Regarding supervised learning algorithms, we focus on decision tree-based algorithms, namely Random Forests (which learn an ensemble of decision trees) and a decision tree algorithm (which learns a single decision tree). These algorithms were chosen because they represent a good trade-off between predictive accuracy and interpretability, which is particularly relevant for our health application. Random Forests are known to achieve high predictive accuracy in general, and are partially interpretable (via feature importance measures), whilst decision trees are directly interpretable, although usually less accurate than Random Forests.

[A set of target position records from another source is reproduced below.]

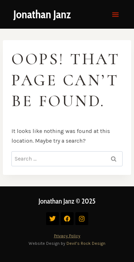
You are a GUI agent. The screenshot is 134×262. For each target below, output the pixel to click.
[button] (115, 14)
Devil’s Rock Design (85, 243)
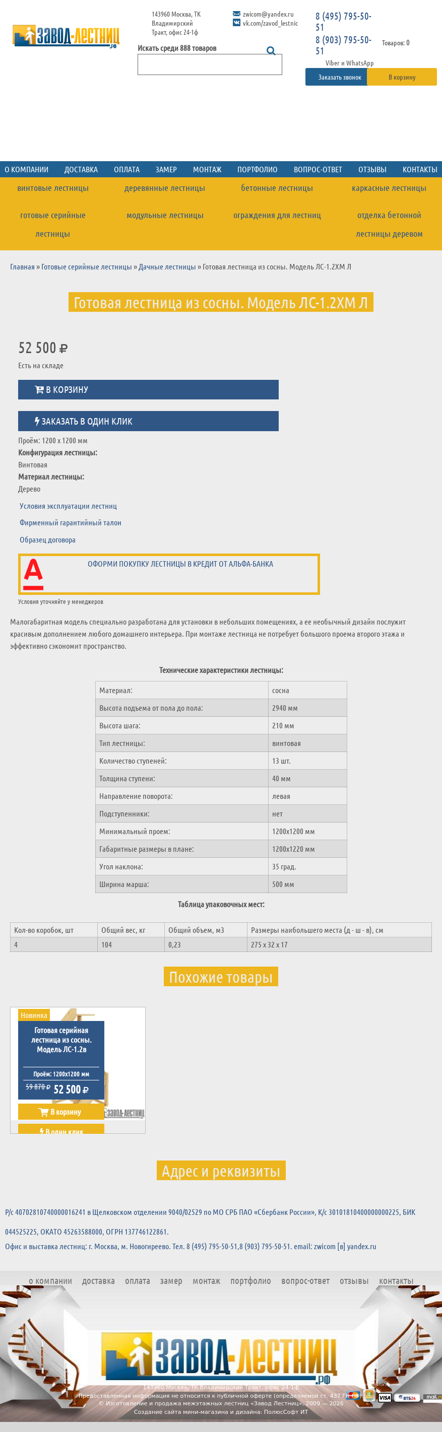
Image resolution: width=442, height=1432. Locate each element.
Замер (166, 169)
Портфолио (257, 169)
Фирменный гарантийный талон (70, 522)
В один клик (61, 1131)
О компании (50, 1280)
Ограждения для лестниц (277, 214)
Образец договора (48, 539)
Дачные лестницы (167, 266)
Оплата (127, 169)
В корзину (402, 76)
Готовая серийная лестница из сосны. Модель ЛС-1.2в (61, 1039)
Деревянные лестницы (164, 187)
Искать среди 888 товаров (177, 47)
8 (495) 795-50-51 (343, 21)
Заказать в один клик (84, 421)
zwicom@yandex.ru (268, 13)
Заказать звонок (341, 76)
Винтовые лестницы (53, 187)
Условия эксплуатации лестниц (68, 505)
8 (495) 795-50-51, (212, 1246)
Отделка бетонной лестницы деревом (389, 224)
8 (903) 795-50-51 (343, 45)
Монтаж (207, 169)
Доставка (81, 169)
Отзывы (372, 169)
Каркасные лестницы (389, 187)
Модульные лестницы (165, 214)
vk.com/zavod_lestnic (270, 22)
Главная (22, 266)
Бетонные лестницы (277, 187)
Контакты (396, 1280)
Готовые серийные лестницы (53, 224)
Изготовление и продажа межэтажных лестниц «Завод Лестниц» (204, 1403)
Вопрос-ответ (318, 169)
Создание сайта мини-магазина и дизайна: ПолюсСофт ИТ (221, 1412)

This thesis' main contributions are three new approaches for coping with longitudinal data in supervised learning (particularly classification). The first two main contributions involve data preparation, namely missing value replacement and the construction of features representing temporal information in the data. These contributions are independent from the choice of classification algorithm to be applied to the longitudinal data, so they are widely applicable to longitudinal studies. The third main contribution involves algorithm adaptation, adapting decision tree-based algorithms to consider the temporal information in the data.
More precisely, the first main contribution of this thesis is the proposal of a data-driven missing value replacement approach to estimate the missing values in longitudinal datasets. The proposed approach performs a feature-wise ranking of an input set of missing value replacement methods, using known data as ground-truth to estimate the error rates of each method. Then it uses that ranking to choose the best missing value replacement method for each feature. Experiments have shown that this approach improved predictive accuracy in general, by comparison with several baseline methods for handling missing values.

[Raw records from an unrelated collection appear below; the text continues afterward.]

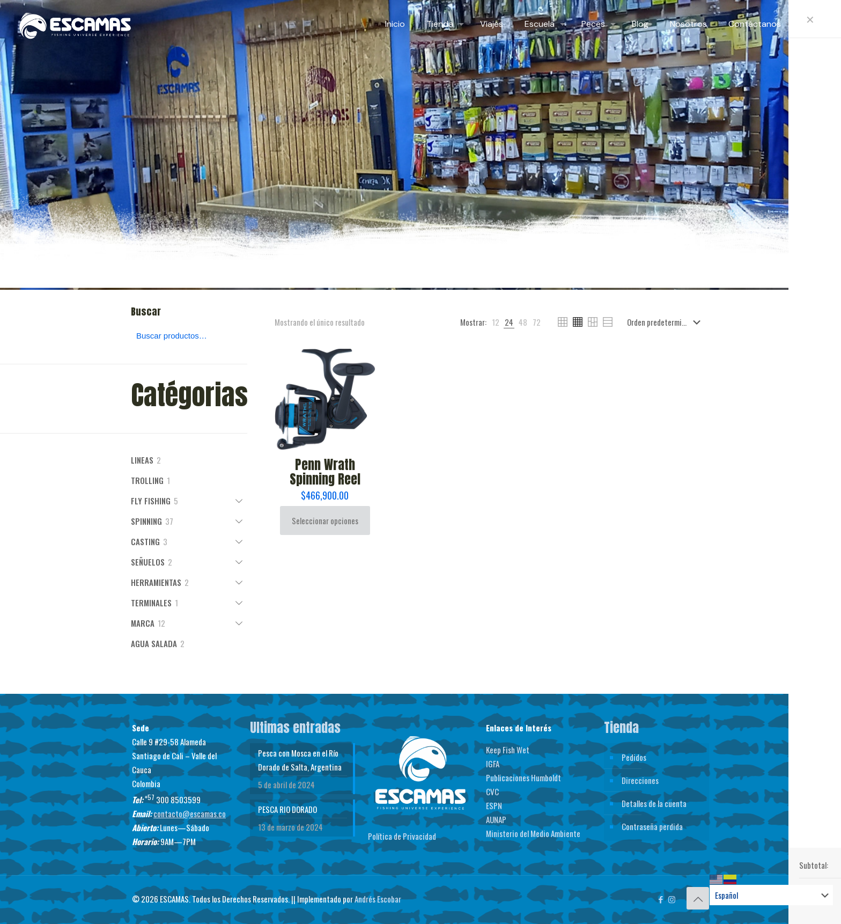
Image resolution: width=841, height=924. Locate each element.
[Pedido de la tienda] (666, 322)
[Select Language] (771, 895)
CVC (492, 791)
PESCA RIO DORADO (287, 809)
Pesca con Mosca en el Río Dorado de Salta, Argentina (300, 760)
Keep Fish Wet (507, 750)
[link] (495, 322)
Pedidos (634, 757)
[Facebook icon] (660, 899)
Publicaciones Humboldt (523, 777)
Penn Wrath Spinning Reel (325, 472)
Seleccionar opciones (325, 520)
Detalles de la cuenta (654, 803)
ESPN (494, 805)
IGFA (492, 763)
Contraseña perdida (652, 826)
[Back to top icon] (698, 898)
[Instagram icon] (672, 899)
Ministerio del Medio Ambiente (533, 833)
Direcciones (640, 780)
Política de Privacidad (402, 836)
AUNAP (496, 819)
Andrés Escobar (378, 899)
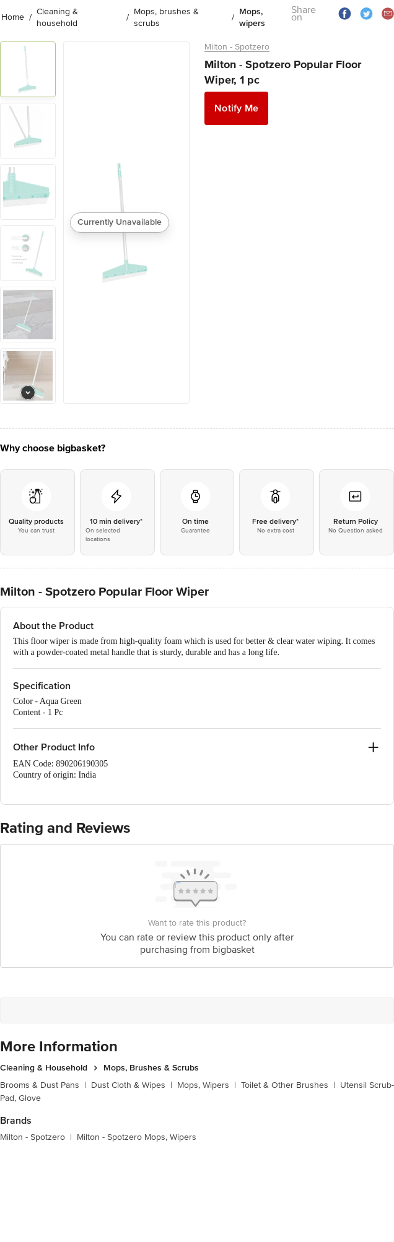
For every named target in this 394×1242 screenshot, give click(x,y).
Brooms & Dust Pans (43, 1085)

The second main contribution consists of several types of constructed temporal features, which are are calculated (in a data preprocessing phase) using the repeated measurements of the original longitudinal features. These constructed features represent different types of temporal patterns that can occur in longitudinal datasets. The constructed features are then added to the original dataset,
and used together with the original features when running any chosen classification algorithm. Experiments have shown that the constructed features benefited from datasets with more temporal data available, and that the added features overall increased the predictive accuracy of the Random Forest classifiers.

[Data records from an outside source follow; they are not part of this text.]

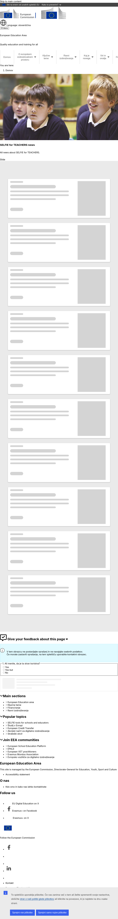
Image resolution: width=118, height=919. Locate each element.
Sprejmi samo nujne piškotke (52, 912)
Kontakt (9, 883)
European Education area (21, 702)
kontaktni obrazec (76, 654)
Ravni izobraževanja (18, 710)
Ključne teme (14, 705)
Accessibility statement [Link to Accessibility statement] (18, 774)
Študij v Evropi (15, 725)
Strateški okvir (15, 733)
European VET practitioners (22, 751)
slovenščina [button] (15, 25)
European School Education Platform (27, 746)
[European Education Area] (33, 18)
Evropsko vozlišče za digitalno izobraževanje (31, 757)
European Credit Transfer (21, 728)
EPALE (11, 748)
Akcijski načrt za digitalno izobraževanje (29, 731)
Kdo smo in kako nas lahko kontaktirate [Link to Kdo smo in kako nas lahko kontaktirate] (26, 786)
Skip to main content (11, 1)
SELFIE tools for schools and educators (28, 722)
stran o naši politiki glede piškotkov (37, 899)
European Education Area (20, 763)
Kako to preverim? (51, 4)
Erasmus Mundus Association (23, 754)
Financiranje (14, 707)
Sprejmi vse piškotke (22, 912)
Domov (7, 57)
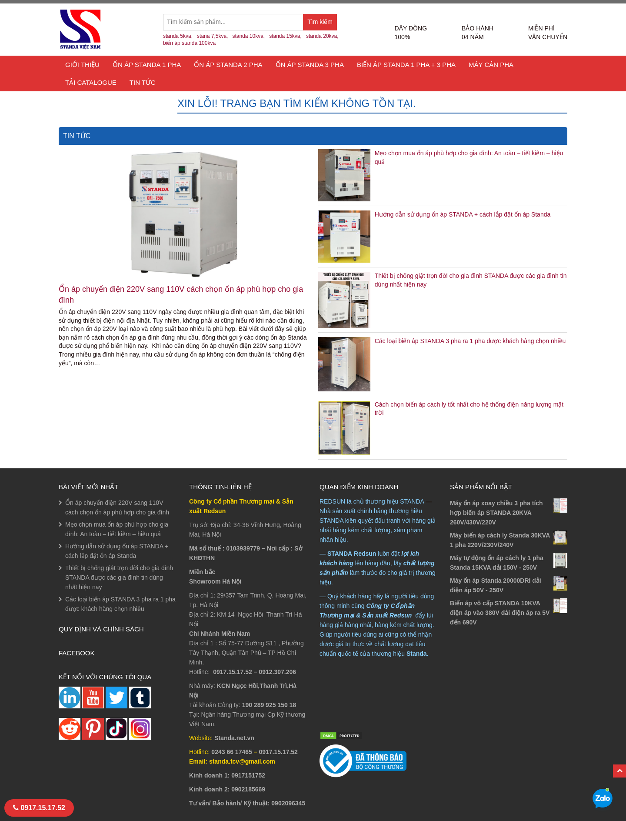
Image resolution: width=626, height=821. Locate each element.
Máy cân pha (491, 64)
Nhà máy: (202, 685)
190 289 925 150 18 (269, 704)
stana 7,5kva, (212, 36)
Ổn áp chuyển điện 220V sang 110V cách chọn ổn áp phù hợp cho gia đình (181, 294)
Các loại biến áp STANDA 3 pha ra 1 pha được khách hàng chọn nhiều (470, 340)
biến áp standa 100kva (189, 43)
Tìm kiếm (322, 24)
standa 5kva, (178, 36)
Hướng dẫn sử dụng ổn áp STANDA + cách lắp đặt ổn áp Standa (463, 214)
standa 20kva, (322, 36)
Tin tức (143, 82)
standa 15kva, (285, 36)
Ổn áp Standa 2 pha (228, 64)
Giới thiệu (82, 64)
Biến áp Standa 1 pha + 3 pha (406, 64)
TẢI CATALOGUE (91, 82)
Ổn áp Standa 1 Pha (147, 64)
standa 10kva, (248, 36)
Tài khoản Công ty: (214, 704)
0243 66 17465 (231, 751)
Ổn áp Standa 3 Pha (310, 64)
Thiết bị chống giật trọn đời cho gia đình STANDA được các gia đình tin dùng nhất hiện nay (119, 577)
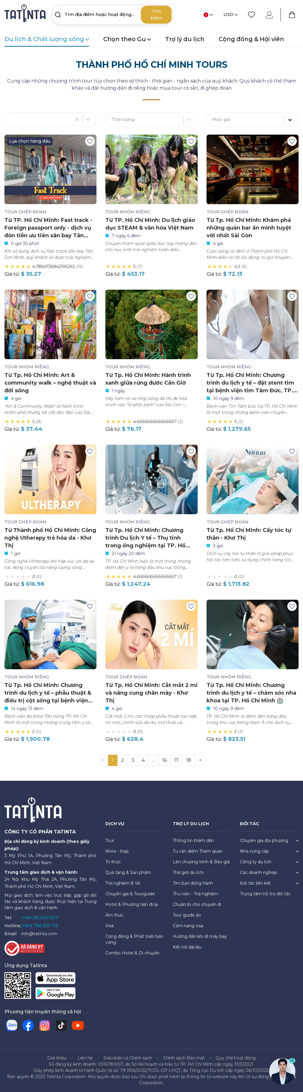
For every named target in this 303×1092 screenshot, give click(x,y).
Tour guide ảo (187, 915)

The third main contribution of this work is an algorithm adaptation approach for decision tree-based algorithms (more precisely, Random Forests and decision tree algorithms) applied to longitudinal data inputs. We adapted the node split function of such algorithms to consider two criteria, using a lexicographic optimisation approach. This approach first tries to select the best split feature at each tree node based on the features' information gain ratio, as the primary criterion. If, however, two or more features have about the same information gain ratio, as a tie-breaking (secondary) criterion, the algorithm prefers to select a more recent feature, since these are assumed to be more relevant for classification than older features.
Experiments have shown that this lexicographic split approach led to increased predictive accuracy in general for the Random Forest classifier.
|